If he were present the first time, I would completely agree on giving you a chance to come back later and figure it out. But the fact that you can miss ever knowing he was there is something you might want to be aware of, or you're cheating yourself out of neat little things.

Zaphod42
Sep 13, 2012

If there's anything more important than my ego around, I want it caught and shot now.

Zaodai posted:

I suppose it's a matter of preference. At the very least, someone asking what they should know before playing should be aware that there is stuff that you might miss simply because you didn't die when they thought you would or you did some areas out of order. It lets them choose whether they want to be sure not to miss it, and if nothing else at least makes them aware there is stuff to miss due to the wonky way some of the flags are coded.

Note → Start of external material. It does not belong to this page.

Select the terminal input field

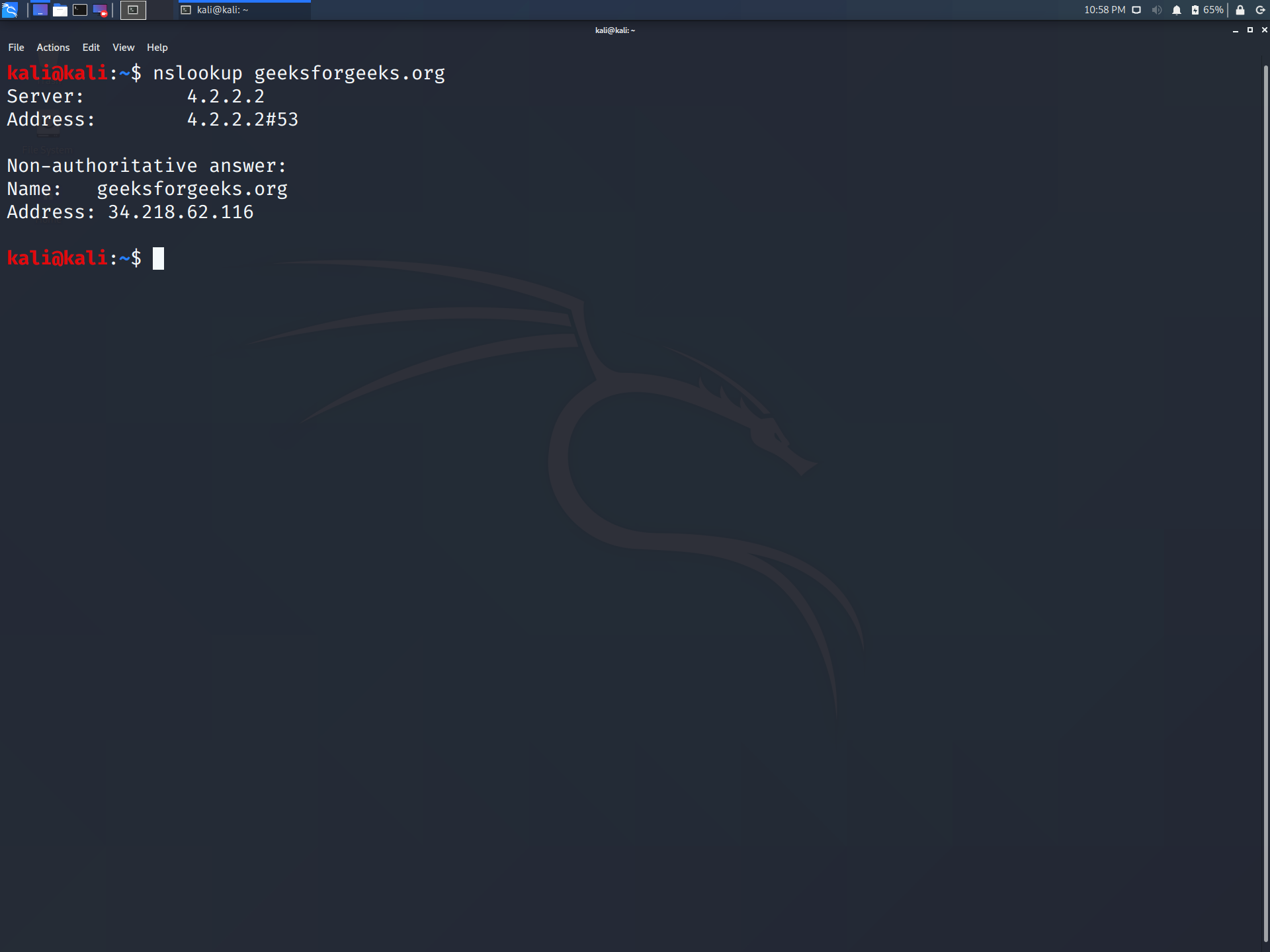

With the case of the well in particular, if you missed it the first time you WONT go looking for it the second time because there was no indication he was in the well the first time. You would have to come back and check the well AGAIN even if you checked it the first time to even know the well did anything beyond the metagame knowledge of "they probably didn't put a well here for no reason", if you've played Souls games before.

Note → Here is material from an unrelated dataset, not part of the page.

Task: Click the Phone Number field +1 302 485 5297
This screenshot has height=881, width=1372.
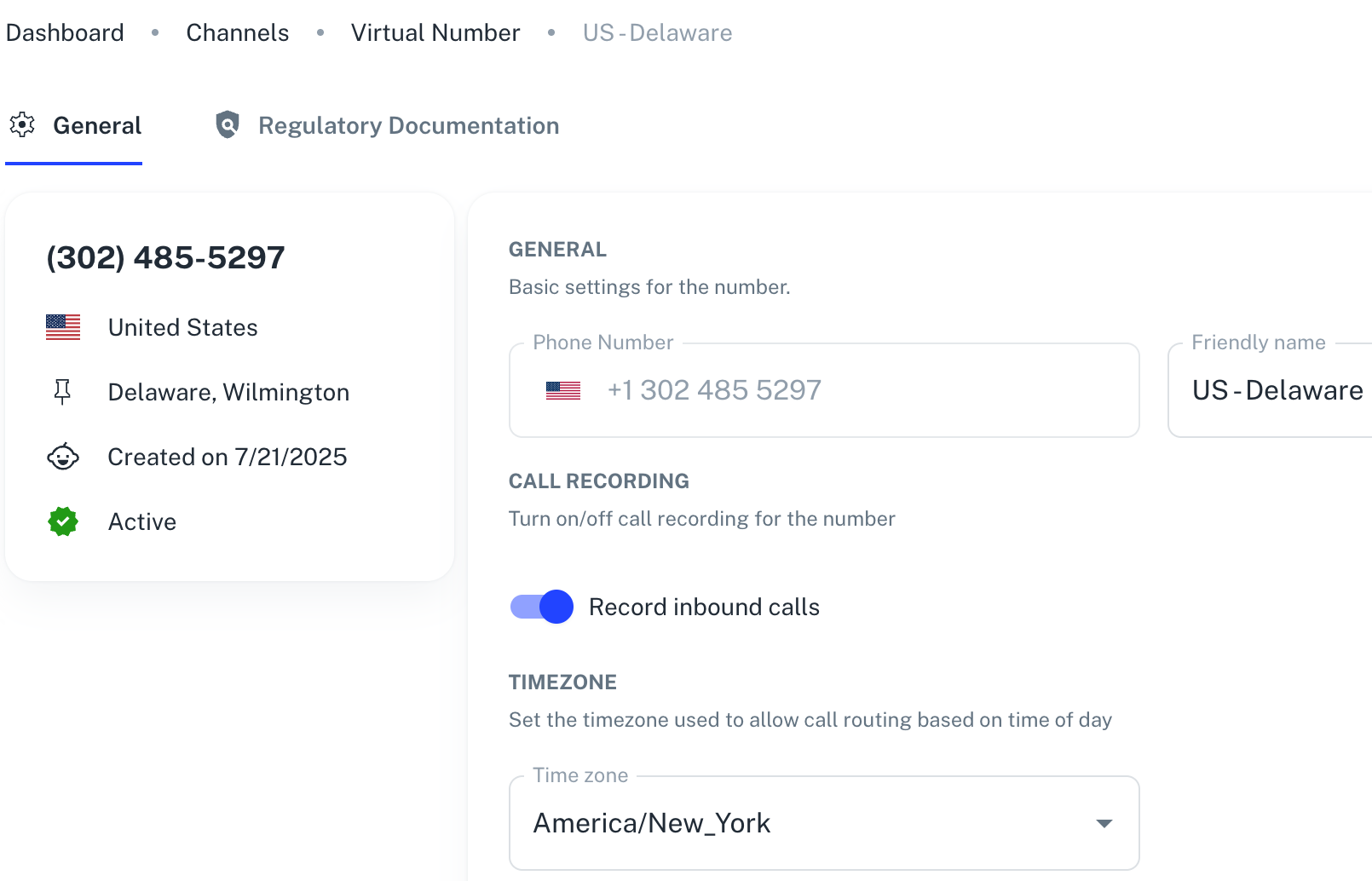Action: (x=824, y=390)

If he were present the first time, I would completely agree on giving you a chance to come back later and figure it out. But the fact that you can miss ever knowing he was there is something you might want to be aware of, or you're cheating yourself out of neat little things.

I'm not saying you should come back later on THIS run and finish it. I'm saying you should resign yourself to accepting that you won't see most NPC quests on your first run and will fail them without knowing why, because that's what you are intended to do. They are designed that way. That's why there's no indications like you mentioned. You're really NOT supposed to see everything 100% your first run. You're meant to play through and go "hmm, why did that character disappear?" and then on your SECOND playthrough, or NG+, then you go "i'm going to get to the bottom of this". So the fact that you mess up without knowing is not a flaw, its by design.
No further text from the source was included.